*TASK STATEMENT*
Set down every entry once more, character for character.

*MATERIAL TO PROCESS*
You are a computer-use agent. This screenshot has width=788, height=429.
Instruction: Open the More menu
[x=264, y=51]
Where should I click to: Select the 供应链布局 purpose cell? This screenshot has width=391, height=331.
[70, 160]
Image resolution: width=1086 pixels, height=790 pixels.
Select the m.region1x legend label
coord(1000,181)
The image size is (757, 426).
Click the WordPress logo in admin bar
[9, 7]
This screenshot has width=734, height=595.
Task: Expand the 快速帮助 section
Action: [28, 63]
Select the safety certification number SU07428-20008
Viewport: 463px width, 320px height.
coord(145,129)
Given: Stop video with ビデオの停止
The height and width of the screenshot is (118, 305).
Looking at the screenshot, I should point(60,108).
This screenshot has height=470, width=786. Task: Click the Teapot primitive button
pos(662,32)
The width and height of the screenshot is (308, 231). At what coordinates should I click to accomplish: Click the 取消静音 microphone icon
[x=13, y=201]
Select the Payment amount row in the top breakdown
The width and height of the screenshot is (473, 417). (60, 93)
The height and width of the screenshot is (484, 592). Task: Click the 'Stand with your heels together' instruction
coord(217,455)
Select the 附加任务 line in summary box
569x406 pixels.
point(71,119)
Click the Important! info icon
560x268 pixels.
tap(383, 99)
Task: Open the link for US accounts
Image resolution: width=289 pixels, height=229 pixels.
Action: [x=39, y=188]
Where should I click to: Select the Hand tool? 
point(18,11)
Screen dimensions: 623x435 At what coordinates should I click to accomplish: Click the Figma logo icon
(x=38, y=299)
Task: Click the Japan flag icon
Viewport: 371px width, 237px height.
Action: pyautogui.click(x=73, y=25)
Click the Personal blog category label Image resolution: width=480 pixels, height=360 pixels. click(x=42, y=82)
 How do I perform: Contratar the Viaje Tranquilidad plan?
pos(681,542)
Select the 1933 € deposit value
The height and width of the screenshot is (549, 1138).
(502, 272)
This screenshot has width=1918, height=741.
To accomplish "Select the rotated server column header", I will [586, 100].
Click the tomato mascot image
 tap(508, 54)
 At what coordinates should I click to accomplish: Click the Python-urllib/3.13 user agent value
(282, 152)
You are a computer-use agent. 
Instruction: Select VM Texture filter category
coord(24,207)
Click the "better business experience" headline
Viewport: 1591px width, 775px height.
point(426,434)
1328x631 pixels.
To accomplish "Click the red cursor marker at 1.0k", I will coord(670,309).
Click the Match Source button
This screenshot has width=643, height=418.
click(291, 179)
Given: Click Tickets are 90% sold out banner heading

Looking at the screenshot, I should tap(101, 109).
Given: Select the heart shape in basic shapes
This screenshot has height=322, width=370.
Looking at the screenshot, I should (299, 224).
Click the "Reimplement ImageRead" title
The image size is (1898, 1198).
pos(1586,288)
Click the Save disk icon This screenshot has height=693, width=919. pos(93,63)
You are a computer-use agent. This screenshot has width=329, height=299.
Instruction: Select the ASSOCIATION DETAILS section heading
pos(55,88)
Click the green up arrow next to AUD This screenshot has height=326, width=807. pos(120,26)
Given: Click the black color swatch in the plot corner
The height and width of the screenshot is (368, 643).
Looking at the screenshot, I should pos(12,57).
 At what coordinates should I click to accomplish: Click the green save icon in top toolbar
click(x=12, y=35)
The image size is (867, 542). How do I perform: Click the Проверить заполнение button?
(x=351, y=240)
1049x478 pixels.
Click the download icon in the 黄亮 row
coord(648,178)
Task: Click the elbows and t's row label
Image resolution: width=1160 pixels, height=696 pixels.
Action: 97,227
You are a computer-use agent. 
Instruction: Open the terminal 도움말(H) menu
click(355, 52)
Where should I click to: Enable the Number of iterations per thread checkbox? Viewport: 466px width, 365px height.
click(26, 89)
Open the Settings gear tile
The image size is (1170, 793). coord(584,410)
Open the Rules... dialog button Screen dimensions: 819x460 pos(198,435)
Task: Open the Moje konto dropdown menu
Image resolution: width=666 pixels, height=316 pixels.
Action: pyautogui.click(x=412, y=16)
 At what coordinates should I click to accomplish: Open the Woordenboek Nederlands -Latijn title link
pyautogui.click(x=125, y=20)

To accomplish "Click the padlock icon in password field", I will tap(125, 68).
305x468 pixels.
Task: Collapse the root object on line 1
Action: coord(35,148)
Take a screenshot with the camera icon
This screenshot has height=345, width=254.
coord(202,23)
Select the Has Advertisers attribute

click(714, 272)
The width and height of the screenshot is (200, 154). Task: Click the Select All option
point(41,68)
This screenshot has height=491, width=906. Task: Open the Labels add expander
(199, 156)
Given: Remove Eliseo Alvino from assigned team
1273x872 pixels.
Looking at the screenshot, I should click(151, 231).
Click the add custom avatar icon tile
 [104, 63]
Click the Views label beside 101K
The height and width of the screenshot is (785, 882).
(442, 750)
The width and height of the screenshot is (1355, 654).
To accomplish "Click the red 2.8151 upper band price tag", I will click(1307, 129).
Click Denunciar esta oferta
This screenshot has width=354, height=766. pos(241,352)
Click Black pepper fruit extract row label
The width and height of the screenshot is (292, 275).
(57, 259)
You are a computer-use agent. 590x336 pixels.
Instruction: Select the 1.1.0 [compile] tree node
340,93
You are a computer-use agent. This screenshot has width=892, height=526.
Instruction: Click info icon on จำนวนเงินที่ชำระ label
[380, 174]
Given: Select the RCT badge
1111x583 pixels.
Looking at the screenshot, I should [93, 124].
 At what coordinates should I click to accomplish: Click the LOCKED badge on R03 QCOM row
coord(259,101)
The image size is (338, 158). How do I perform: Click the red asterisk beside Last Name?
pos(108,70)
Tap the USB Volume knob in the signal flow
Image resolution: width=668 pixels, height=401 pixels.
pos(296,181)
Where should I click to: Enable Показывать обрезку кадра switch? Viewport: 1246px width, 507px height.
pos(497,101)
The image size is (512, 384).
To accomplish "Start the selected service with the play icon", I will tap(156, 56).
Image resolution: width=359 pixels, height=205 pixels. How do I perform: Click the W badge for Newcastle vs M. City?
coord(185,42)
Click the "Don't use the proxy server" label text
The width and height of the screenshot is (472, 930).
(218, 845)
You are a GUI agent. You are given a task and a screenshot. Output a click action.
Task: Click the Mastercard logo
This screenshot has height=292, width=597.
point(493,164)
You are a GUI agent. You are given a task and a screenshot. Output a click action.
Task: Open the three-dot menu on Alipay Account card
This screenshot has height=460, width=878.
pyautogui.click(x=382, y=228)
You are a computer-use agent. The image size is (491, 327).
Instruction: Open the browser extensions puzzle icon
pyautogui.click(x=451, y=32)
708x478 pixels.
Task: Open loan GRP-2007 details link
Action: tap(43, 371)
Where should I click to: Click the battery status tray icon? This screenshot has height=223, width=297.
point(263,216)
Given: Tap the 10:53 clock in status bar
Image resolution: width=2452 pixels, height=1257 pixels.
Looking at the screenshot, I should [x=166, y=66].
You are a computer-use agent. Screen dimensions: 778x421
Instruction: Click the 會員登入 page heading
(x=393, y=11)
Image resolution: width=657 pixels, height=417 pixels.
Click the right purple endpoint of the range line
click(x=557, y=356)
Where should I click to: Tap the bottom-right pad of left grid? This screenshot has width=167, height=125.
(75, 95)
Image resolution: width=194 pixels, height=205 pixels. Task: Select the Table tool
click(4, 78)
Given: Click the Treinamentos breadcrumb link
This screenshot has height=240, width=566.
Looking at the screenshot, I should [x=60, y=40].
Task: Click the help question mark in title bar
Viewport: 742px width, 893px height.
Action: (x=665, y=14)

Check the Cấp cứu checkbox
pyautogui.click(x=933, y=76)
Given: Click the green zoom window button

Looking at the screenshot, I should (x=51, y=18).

*EXPECTED OUTPUT*
You are a computer-use agent. This screenshot has width=788, height=429.
Instruction: Open the More menu
[x=264, y=51]
Where should I click to: Select the 供应链布局 purpose cell? This screenshot has width=391, height=331.
[70, 160]
Image resolution: width=1086 pixels, height=790 pixels.
Select the m.region1x legend label
coord(1000,181)
The image size is (757, 426).
Click the WordPress logo in admin bar
[9, 7]
This screenshot has width=734, height=595.
Task: Expand the 快速帮助 section
Action: [28, 63]
Select the safety certification number SU07428-20008
Viewport: 463px width, 320px height.
coord(145,129)
Given: Stop video with ビデオの停止
The height and width of the screenshot is (118, 305).
Looking at the screenshot, I should point(60,108).
This screenshot has height=470, width=786. Task: Click the Teapot primitive button
pos(662,32)
The width and height of the screenshot is (308, 231). At what coordinates should I click to accomplish: Click the 取消静音 microphone icon
[x=13, y=201]
Select the Payment amount row in the top breakdown
The width and height of the screenshot is (473, 417). (60, 93)
The height and width of the screenshot is (484, 592). Task: Click the 'Stand with your heels together' instruction
coord(217,455)
Select the 附加任务 line in summary box
569x406 pixels.
point(71,119)
Click the Important! info icon
560x268 pixels.
tap(383, 99)
Task: Open the link for US accounts
Image resolution: width=289 pixels, height=229 pixels.
Action: [x=39, y=188]
Where should I click to: Select the Hand tool? 
point(18,11)
Screen dimensions: 623x435 At what coordinates should I click to accomplish: Click the Figma logo icon
(x=38, y=299)
Task: Click the Japan flag icon
Viewport: 371px width, 237px height.
Action: pyautogui.click(x=73, y=25)
Click the Personal blog category label Image resolution: width=480 pixels, height=360 pixels. click(x=42, y=82)
 How do I perform: Contratar the Viaje Tranquilidad plan?
pos(681,542)
Select the 1933 € deposit value
The height and width of the screenshot is (549, 1138).
(502, 272)
This screenshot has width=1918, height=741.
To accomplish "Select the rotated server column header", I will [586, 100].
Click the tomato mascot image
 tap(508, 54)
 At what coordinates should I click to accomplish: Click the Python-urllib/3.13 user agent value
(282, 152)
You are a computer-use agent. 
Instruction: Select VM Texture filter category
coord(24,207)
Click the "better business experience" headline
Viewport: 1591px width, 775px height.
point(426,434)
1328x631 pixels.
To accomplish "Click the red cursor marker at 1.0k", I will coord(670,309).
Click the Match Source button
This screenshot has width=643, height=418.
click(291, 179)
Given: Click Tickets are 90% sold out banner heading

Looking at the screenshot, I should tap(101, 109).
Given: Select the heart shape in basic shapes
This screenshot has height=322, width=370.
Looking at the screenshot, I should (299, 224).
Click the "Reimplement ImageRead" title
The image size is (1898, 1198).
pos(1586,288)
Click the Save disk icon This screenshot has height=693, width=919. pos(93,63)
You are a computer-use agent. This screenshot has width=329, height=299.
Instruction: Select the ASSOCIATION DETAILS section heading
pos(55,88)
Click the green up arrow next to AUD This screenshot has height=326, width=807. pos(120,26)
Given: Click the black color swatch in the plot corner
The height and width of the screenshot is (368, 643).
Looking at the screenshot, I should pos(12,57).
 At what coordinates should I click to accomplish: Click the green save icon in top toolbar
click(x=12, y=35)
The image size is (867, 542). How do I perform: Click the Проверить заполнение button?
(x=351, y=240)
1049x478 pixels.
Click the download icon in the 黄亮 row
coord(648,178)
Task: Click the elbows and t's row label
Image resolution: width=1160 pixels, height=696 pixels.
Action: 97,227
You are a computer-use agent. 
Instruction: Open the terminal 도움말(H) menu
click(355, 52)
Where should I click to: Enable the Number of iterations per thread checkbox? Viewport: 466px width, 365px height.
click(26, 89)
Open the Settings gear tile
The image size is (1170, 793). coord(584,410)
Open the Rules... dialog button Screen dimensions: 819x460 pos(198,435)
Task: Open the Moje konto dropdown menu
Image resolution: width=666 pixels, height=316 pixels.
Action: pyautogui.click(x=412, y=16)
 At what coordinates should I click to accomplish: Open the Woordenboek Nederlands -Latijn title link
pyautogui.click(x=125, y=20)

To accomplish "Click the padlock icon in password field", I will tap(125, 68).
305x468 pixels.
Task: Collapse the root object on line 1
Action: coord(35,148)
Take a screenshot with the camera icon
This screenshot has height=345, width=254.
coord(202,23)
Select the Has Advertisers attribute

click(714, 272)
The width and height of the screenshot is (200, 154). Task: Click the Select All option
point(41,68)
This screenshot has height=491, width=906. Task: Open the Labels add expander
(199, 156)
Given: Remove Eliseo Alvino from assigned team
1273x872 pixels.
Looking at the screenshot, I should click(151, 231).
Click the add custom avatar icon tile
 [104, 63]
Click the Views label beside 101K
The height and width of the screenshot is (785, 882).
(442, 750)
The width and height of the screenshot is (1355, 654).
To accomplish "Click the red 2.8151 upper band price tag", I will click(1307, 129).
Click Denunciar esta oferta
This screenshot has width=354, height=766. pos(241,352)
Click Black pepper fruit extract row label
The width and height of the screenshot is (292, 275).
(57, 259)
You are a computer-use agent. 590x336 pixels.
Instruction: Select the 1.1.0 [compile] tree node
340,93
You are a computer-use agent. This screenshot has width=892, height=526.
Instruction: Click info icon on จำนวนเงินที่ชำระ label
[380, 174]
Given: Select the RCT badge
1111x583 pixels.
Looking at the screenshot, I should [93, 124].
 At what coordinates should I click to accomplish: Click the LOCKED badge on R03 QCOM row
coord(259,101)
The image size is (338, 158). How do I perform: Click the red asterisk beside Last Name?
pos(108,70)
Tap the USB Volume knob in the signal flow
Image resolution: width=668 pixels, height=401 pixels.
pos(296,181)
Where should I click to: Enable Показывать обрезку кадра switch? Viewport: 1246px width, 507px height.
pos(497,101)
The image size is (512, 384).
To accomplish "Start the selected service with the play icon", I will tap(156, 56).
Image resolution: width=359 pixels, height=205 pixels. How do I perform: Click the W badge for Newcastle vs M. City?
coord(185,42)
Click the "Don't use the proxy server" label text
The width and height of the screenshot is (472, 930).
(218, 845)
You are a GUI agent. You are given a task and a screenshot. Output a click action.
Task: Click the Mastercard logo
This screenshot has height=292, width=597.
point(493,164)
You are a GUI agent. You are given a task and a screenshot. Output a click action.
Task: Open the three-dot menu on Alipay Account card
This screenshot has height=460, width=878.
pyautogui.click(x=382, y=228)
You are a computer-use agent. The image size is (491, 327).
Instruction: Open the browser extensions puzzle icon
pyautogui.click(x=451, y=32)
708x478 pixels.
Task: Open loan GRP-2007 details link
Action: tap(43, 371)
Where should I click to: Click the battery status tray icon? This screenshot has height=223, width=297.
point(263,216)
Given: Tap the 10:53 clock in status bar
Image resolution: width=2452 pixels, height=1257 pixels.
Looking at the screenshot, I should [x=166, y=66].
You are a computer-use agent. Screen dimensions: 778x421
Instruction: Click the 會員登入 page heading
(x=393, y=11)
Image resolution: width=657 pixels, height=417 pixels.
Click the right purple endpoint of the range line
click(x=557, y=356)
Where should I click to: Tap the bottom-right pad of left grid? This screenshot has width=167, height=125.
(75, 95)
Image resolution: width=194 pixels, height=205 pixels. Task: Select the Table tool
click(4, 78)
Given: Click the Treinamentos breadcrumb link
This screenshot has height=240, width=566.
Looking at the screenshot, I should [x=60, y=40].
Task: Click the help question mark in title bar
Viewport: 742px width, 893px height.
Action: (x=665, y=14)

Check the Cấp cứu checkbox
pyautogui.click(x=933, y=76)
Given: Click the green zoom window button

Looking at the screenshot, I should (x=51, y=18).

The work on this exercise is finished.